### [Task directions]
Go through the lines below and retype each one exactly.

== Data listing ==

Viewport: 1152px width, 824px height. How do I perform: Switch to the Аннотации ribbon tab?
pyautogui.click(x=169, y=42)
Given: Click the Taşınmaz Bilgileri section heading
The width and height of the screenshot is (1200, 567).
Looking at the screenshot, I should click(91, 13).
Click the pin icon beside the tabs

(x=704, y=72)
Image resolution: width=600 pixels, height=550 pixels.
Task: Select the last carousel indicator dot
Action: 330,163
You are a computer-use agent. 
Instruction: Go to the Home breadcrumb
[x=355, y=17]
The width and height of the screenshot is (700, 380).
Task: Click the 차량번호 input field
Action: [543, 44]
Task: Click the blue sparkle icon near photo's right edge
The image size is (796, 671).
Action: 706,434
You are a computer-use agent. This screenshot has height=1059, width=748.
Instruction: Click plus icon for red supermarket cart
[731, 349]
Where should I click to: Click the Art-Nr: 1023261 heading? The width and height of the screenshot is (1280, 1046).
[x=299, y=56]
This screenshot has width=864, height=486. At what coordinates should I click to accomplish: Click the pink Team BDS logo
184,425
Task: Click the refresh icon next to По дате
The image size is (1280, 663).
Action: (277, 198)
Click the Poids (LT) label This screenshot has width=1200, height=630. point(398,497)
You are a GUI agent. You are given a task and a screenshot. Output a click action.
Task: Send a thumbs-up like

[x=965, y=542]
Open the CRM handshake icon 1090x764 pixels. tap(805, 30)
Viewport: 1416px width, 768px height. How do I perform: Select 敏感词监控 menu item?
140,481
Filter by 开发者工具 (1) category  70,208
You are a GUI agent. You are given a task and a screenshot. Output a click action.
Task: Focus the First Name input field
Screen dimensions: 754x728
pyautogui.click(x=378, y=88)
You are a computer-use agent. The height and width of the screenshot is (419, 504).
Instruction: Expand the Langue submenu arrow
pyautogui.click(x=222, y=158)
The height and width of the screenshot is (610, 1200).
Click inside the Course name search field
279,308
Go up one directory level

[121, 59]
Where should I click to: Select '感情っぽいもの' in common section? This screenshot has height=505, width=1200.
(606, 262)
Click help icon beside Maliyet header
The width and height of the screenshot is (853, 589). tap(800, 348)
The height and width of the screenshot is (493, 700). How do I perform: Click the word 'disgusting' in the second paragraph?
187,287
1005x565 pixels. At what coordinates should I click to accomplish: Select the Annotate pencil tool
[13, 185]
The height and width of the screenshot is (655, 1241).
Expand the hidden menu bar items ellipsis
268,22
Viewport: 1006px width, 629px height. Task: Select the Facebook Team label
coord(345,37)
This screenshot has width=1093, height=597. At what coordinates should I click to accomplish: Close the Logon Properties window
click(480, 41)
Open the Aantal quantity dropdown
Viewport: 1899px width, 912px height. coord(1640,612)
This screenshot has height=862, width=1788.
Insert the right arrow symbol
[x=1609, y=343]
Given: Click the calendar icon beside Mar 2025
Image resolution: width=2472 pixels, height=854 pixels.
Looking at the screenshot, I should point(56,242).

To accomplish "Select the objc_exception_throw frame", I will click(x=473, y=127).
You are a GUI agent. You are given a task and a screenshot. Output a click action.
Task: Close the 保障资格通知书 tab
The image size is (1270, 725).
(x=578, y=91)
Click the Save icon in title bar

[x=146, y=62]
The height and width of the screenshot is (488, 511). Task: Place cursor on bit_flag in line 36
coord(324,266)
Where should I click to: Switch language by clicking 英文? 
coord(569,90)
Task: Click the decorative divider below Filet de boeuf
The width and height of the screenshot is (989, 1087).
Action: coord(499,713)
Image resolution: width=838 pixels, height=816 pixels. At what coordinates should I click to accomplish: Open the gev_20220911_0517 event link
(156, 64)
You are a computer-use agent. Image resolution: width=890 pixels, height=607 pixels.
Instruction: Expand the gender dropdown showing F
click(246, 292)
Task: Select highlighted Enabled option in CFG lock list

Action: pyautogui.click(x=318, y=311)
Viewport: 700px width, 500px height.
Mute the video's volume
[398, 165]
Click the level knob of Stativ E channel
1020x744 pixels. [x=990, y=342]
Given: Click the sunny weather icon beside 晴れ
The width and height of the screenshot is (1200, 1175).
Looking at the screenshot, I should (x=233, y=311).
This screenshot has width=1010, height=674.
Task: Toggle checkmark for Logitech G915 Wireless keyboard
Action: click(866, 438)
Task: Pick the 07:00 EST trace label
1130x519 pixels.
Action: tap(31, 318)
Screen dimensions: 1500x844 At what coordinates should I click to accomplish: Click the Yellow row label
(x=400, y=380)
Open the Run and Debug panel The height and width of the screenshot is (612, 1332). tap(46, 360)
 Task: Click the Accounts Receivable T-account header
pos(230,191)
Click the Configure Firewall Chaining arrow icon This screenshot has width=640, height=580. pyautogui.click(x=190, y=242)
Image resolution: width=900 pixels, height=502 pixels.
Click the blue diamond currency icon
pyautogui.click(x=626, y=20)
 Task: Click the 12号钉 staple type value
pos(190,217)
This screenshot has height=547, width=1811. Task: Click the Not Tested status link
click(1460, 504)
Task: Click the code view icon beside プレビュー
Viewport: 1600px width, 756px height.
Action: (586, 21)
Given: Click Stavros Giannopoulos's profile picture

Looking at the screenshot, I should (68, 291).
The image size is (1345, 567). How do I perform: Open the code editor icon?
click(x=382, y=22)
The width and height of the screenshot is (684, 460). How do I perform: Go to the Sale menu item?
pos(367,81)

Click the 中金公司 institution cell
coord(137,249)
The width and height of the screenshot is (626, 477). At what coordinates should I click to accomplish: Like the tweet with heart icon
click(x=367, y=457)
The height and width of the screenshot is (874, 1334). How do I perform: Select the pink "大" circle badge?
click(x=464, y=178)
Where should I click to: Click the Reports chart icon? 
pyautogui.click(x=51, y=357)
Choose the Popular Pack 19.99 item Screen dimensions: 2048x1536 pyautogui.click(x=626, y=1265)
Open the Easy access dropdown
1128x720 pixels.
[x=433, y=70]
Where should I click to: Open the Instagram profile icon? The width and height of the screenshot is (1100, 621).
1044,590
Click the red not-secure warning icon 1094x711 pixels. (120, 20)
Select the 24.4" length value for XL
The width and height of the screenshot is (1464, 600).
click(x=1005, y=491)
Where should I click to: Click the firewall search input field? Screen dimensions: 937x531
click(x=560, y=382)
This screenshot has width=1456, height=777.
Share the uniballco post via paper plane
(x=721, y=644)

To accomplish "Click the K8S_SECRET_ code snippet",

===

### [Task solution]
Viewport: 1152px width, 824px height. How do I perform: Switch to the Аннотации ribbon tab?
pyautogui.click(x=169, y=42)
Given: Click the Taşınmaz Bilgileri section heading
The width and height of the screenshot is (1200, 567).
Looking at the screenshot, I should click(91, 13).
Click the pin icon beside the tabs

(x=704, y=72)
Image resolution: width=600 pixels, height=550 pixels.
Task: Select the last carousel indicator dot
Action: 330,163
You are a computer-use agent. 
Instruction: Go to the Home breadcrumb
[x=355, y=17]
The width and height of the screenshot is (700, 380).
Task: Click the 차량번호 input field
Action: [543, 44]
Task: Click the blue sparkle icon near photo's right edge
The image size is (796, 671).
Action: 706,434
You are a computer-use agent. This screenshot has height=1059, width=748.
Instruction: Click plus icon for red supermarket cart
[731, 349]
Where should I click to: Click the Art-Nr: 1023261 heading? The width and height of the screenshot is (1280, 1046).
[x=299, y=56]
This screenshot has width=864, height=486. At what coordinates should I click to accomplish: Click the pink Team BDS logo
184,425
Task: Click the refresh icon next to По дате
The image size is (1280, 663).
Action: (277, 198)
Click the Poids (LT) label This screenshot has width=1200, height=630. point(398,497)
You are a GUI agent. You are given a task and a screenshot. Output a click action.
Task: Send a thumbs-up like

[x=965, y=542]
Open the CRM handshake icon 1090x764 pixels. tap(805, 30)
Viewport: 1416px width, 768px height. How do I perform: Select 敏感词监控 menu item?
140,481
Filter by 开发者工具 (1) category  70,208
You are a GUI agent. You are given a task and a screenshot. Output a click action.
Task: Focus the First Name input field
Screen dimensions: 754x728
pyautogui.click(x=378, y=88)
You are a computer-use agent. The height and width of the screenshot is (419, 504).
Instruction: Expand the Langue submenu arrow
pyautogui.click(x=222, y=158)
The height and width of the screenshot is (610, 1200).
Click inside the Course name search field
279,308
Go up one directory level

[121, 59]
Where should I click to: Select '感情っぽいもの' in common section? This screenshot has height=505, width=1200.
(606, 262)
Click help icon beside Maliyet header
The width and height of the screenshot is (853, 589). tap(800, 348)
The height and width of the screenshot is (493, 700). How do I perform: Click the word 'disgusting' in the second paragraph?
187,287
1005x565 pixels. At what coordinates should I click to accomplish: Select the Annotate pencil tool
[13, 185]
The height and width of the screenshot is (655, 1241).
Expand the hidden menu bar items ellipsis
268,22
Viewport: 1006px width, 629px height. Task: Select the Facebook Team label
coord(345,37)
This screenshot has width=1093, height=597. At what coordinates should I click to accomplish: Close the Logon Properties window
click(480, 41)
Open the Aantal quantity dropdown
Viewport: 1899px width, 912px height. coord(1640,612)
This screenshot has height=862, width=1788.
Insert the right arrow symbol
[x=1609, y=343]
Given: Click the calendar icon beside Mar 2025
Image resolution: width=2472 pixels, height=854 pixels.
Looking at the screenshot, I should point(56,242).

To accomplish "Select the objc_exception_throw frame", I will click(x=473, y=127).
You are a GUI agent. You are given a task and a screenshot. Output a click action.
Task: Close the 保障资格通知书 tab
The image size is (1270, 725).
(x=578, y=91)
Click the Save icon in title bar

[x=146, y=62]
The height and width of the screenshot is (488, 511). Task: Place cursor on bit_flag in line 36
coord(324,266)
Where should I click to: Switch language by clicking 英文? 
coord(569,90)
Task: Click the decorative divider below Filet de boeuf
The width and height of the screenshot is (989, 1087).
Action: coord(499,713)
Image resolution: width=838 pixels, height=816 pixels. At what coordinates should I click to accomplish: Open the gev_20220911_0517 event link
(156, 64)
You are a computer-use agent. Image resolution: width=890 pixels, height=607 pixels.
Instruction: Expand the gender dropdown showing F
click(246, 292)
Task: Select highlighted Enabled option in CFG lock list

Action: pyautogui.click(x=318, y=311)
Viewport: 700px width, 500px height.
Mute the video's volume
[398, 165]
Click the level knob of Stativ E channel
1020x744 pixels. [x=990, y=342]
Given: Click the sunny weather icon beside 晴れ
The width and height of the screenshot is (1200, 1175).
Looking at the screenshot, I should (x=233, y=311).
This screenshot has width=1010, height=674.
Task: Toggle checkmark for Logitech G915 Wireless keyboard
Action: click(866, 438)
Task: Pick the 07:00 EST trace label
1130x519 pixels.
Action: tap(31, 318)
Screen dimensions: 1500x844 At what coordinates should I click to accomplish: Click the Yellow row label
(x=400, y=380)
Open the Run and Debug panel The height and width of the screenshot is (612, 1332). tap(46, 360)
 Task: Click the Accounts Receivable T-account header
pos(230,191)
Click the Configure Firewall Chaining arrow icon This screenshot has width=640, height=580. pyautogui.click(x=190, y=242)
Image resolution: width=900 pixels, height=502 pixels.
Click the blue diamond currency icon
pyautogui.click(x=626, y=20)
 Task: Click the 12号钉 staple type value
pos(190,217)
This screenshot has height=547, width=1811. Task: Click the Not Tested status link
click(1460, 504)
Task: Click the code view icon beside プレビュー
Viewport: 1600px width, 756px height.
Action: (586, 21)
Given: Click Stavros Giannopoulos's profile picture

Looking at the screenshot, I should (68, 291).
The image size is (1345, 567). How do I perform: Open the code editor icon?
click(x=382, y=22)
The width and height of the screenshot is (684, 460). How do I perform: Go to the Sale menu item?
pos(367,81)

Click the 中金公司 institution cell
coord(137,249)
The width and height of the screenshot is (626, 477). At what coordinates should I click to accomplish: Like the tweet with heart icon
click(x=367, y=457)
The height and width of the screenshot is (874, 1334). How do I perform: Select the pink "大" circle badge?
click(x=464, y=178)
Where should I click to: Click the Reports chart icon? 
pyautogui.click(x=51, y=357)
Choose the Popular Pack 19.99 item Screen dimensions: 2048x1536 pyautogui.click(x=626, y=1265)
Open the Easy access dropdown
1128x720 pixels.
[x=433, y=70]
Where should I click to: Open the Instagram profile icon? The width and height of the screenshot is (1100, 621).
1044,590
Click the red not-secure warning icon 1094x711 pixels. (120, 20)
Select the 24.4" length value for XL
The width and height of the screenshot is (1464, 600).
click(x=1005, y=491)
Where should I click to: Click the firewall search input field? Screen dimensions: 937x531
click(x=560, y=382)
This screenshot has width=1456, height=777.
Share the uniballco post via paper plane
(x=721, y=644)

To accomplish "Click the K8S_SECRET_ code snippet",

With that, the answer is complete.